(Dataset entries)

# # # # # # #

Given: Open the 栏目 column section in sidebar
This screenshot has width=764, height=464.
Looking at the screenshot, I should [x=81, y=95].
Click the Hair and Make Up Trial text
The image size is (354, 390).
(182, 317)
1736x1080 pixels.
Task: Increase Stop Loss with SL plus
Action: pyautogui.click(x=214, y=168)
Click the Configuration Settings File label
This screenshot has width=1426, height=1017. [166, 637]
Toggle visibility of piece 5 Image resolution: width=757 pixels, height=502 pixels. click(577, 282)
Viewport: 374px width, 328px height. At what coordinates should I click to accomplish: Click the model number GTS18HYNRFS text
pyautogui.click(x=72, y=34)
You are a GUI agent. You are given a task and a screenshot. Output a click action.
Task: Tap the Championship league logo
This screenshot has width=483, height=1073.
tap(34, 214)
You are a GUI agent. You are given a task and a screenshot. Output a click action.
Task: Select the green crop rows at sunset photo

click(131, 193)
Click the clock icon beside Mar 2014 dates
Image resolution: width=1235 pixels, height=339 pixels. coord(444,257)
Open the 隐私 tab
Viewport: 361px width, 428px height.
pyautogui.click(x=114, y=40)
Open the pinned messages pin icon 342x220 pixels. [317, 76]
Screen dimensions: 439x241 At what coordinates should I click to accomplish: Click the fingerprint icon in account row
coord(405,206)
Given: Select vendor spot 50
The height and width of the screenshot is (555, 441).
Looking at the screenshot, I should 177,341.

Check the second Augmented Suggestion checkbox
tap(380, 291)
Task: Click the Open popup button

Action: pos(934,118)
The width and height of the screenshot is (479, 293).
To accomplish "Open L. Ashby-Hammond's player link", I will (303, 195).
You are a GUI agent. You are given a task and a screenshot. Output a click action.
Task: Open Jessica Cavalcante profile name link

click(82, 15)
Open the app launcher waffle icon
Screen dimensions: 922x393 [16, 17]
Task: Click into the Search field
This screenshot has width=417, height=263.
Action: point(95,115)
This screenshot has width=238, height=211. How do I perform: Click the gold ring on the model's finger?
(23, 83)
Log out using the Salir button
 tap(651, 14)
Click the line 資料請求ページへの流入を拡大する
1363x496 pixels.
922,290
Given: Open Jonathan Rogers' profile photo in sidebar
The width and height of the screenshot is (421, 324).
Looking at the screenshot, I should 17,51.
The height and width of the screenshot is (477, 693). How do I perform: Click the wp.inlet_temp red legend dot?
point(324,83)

# # # # # # #

Try it:
Exact copies of the line with "The height and width of the screenshot is (477, 693)." and of every later line in the entries make up the whole answer.

Answer to this problem:
The height and width of the screenshot is (477, 693). How do I perform: Click the wp.inlet_temp red legend dot?
point(324,83)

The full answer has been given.